The logic for invading Iraq following the 9/11 attacks was a direct result of neoconservative thought from the previous decades and even the Vietnam War, representing a final shift in U.S foreign policy away from the internationalist policies championed by Bush and Scowcroft a decade earlier. Only a few months after the attacks, Bush began making his case for an Iraqi invasion, with his “Axis of Evil” State of the Union address, “Fight for Just Peace” West Point Address in June, and this speech in front of the United Nations general Assembly in September. “With every step the Iraqi regime takes toward gaining and deploying the most terrible weapons…And if an emboldened regime were to supply these weapons to terrorist allies, then the attacks of September the 11th would be a prelude to far greater horrors.” Thus, Bush’s three points of logic for invading Iraq were that Saddam had WMD’s, supported terrorism, and is a brutal dictator. But, there was, of course dissent over an Iraqi invasion—headed by Brent Scowcroft. In August of 2002, Scowcroft published an op ed in the Wall Street Journal dissenting to a U.S invasion. He stated that there was no evidence that Iraq supported terrorism, 9/11, or had WMD’s, and that if they went to war, it would be unpopular, unstable, and they would end up in a long term occupation. The neoconservative response came, unsurprisingly, from former PNAC member, Vice President Richard Cheney. He defended their position, writing that there was no doubt Iraq had WMD’s, and that he would share them with terrorists if we continue using a containment strategy.

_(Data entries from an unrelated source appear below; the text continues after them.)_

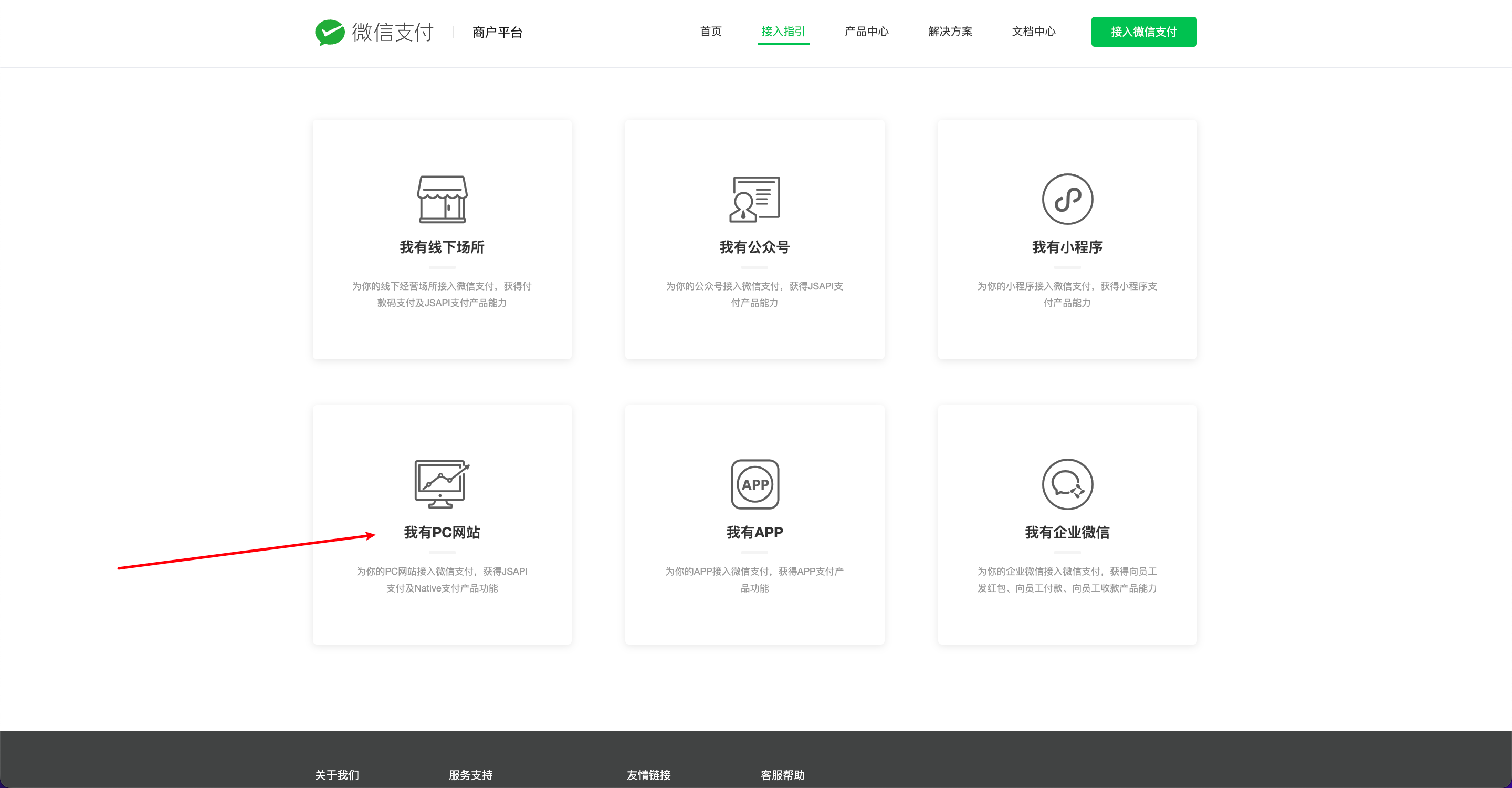Select the 接入指引 navigation tab
The width and height of the screenshot is (1512, 788).
(x=782, y=31)
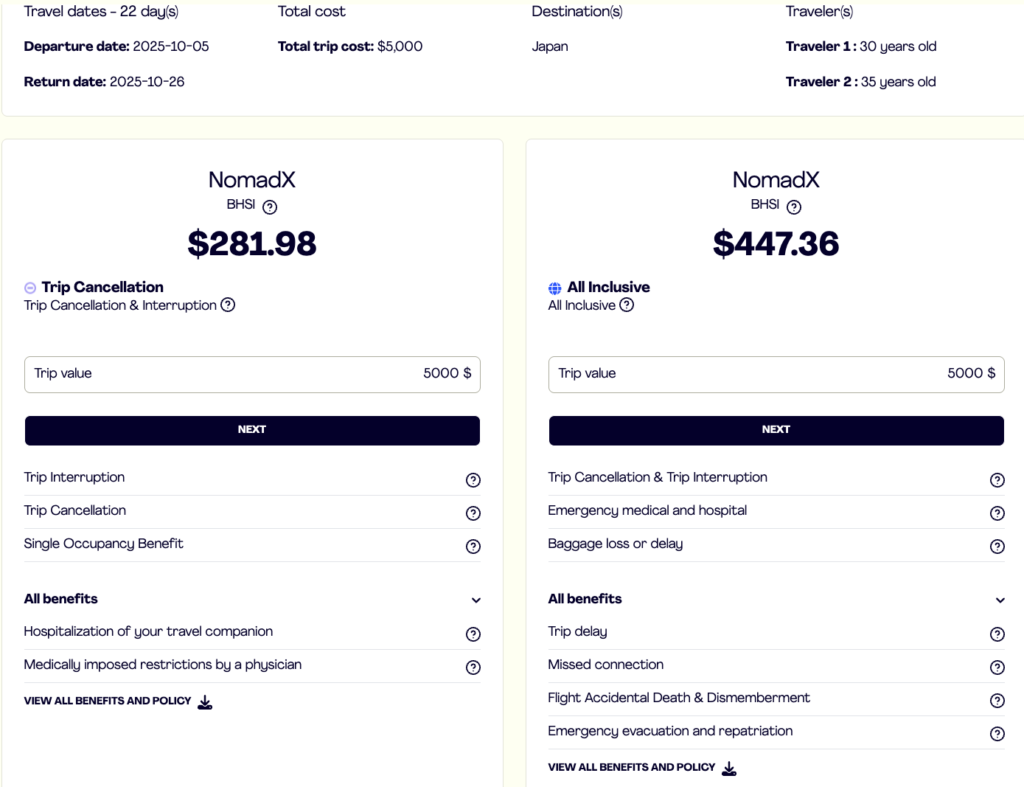Collapse All benefits in All Inclusive plan
This screenshot has height=787, width=1024.
(x=1000, y=600)
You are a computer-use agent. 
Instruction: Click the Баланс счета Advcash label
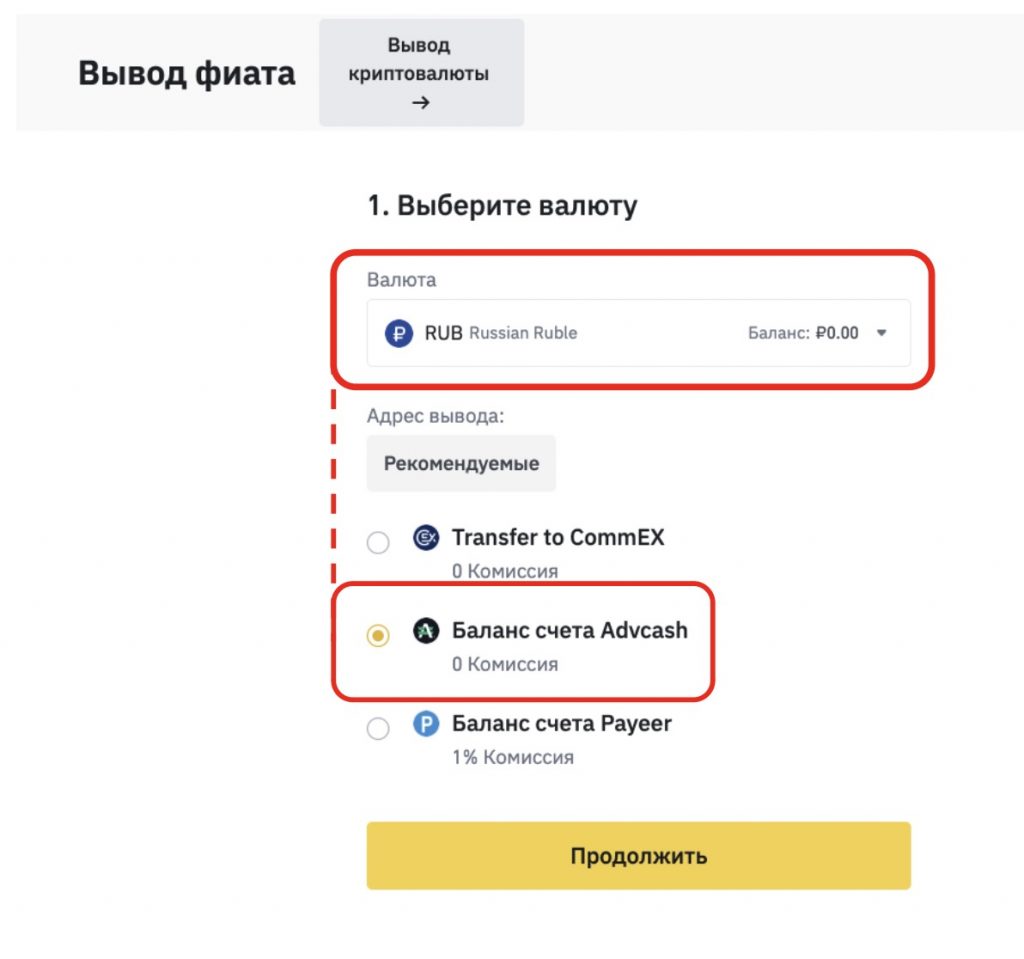[570, 631]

While we now know this information on Iraq having WMD’s was completely fabricated, this final debate between Brent Scowcroft and Richard Cheney represented the clash of the two ideals throughout the decade. This was the culmination and height of neoconservative thought in the White House, and the final ending of internationalist policy last defended by the same man who created it—Brent Scowcroft.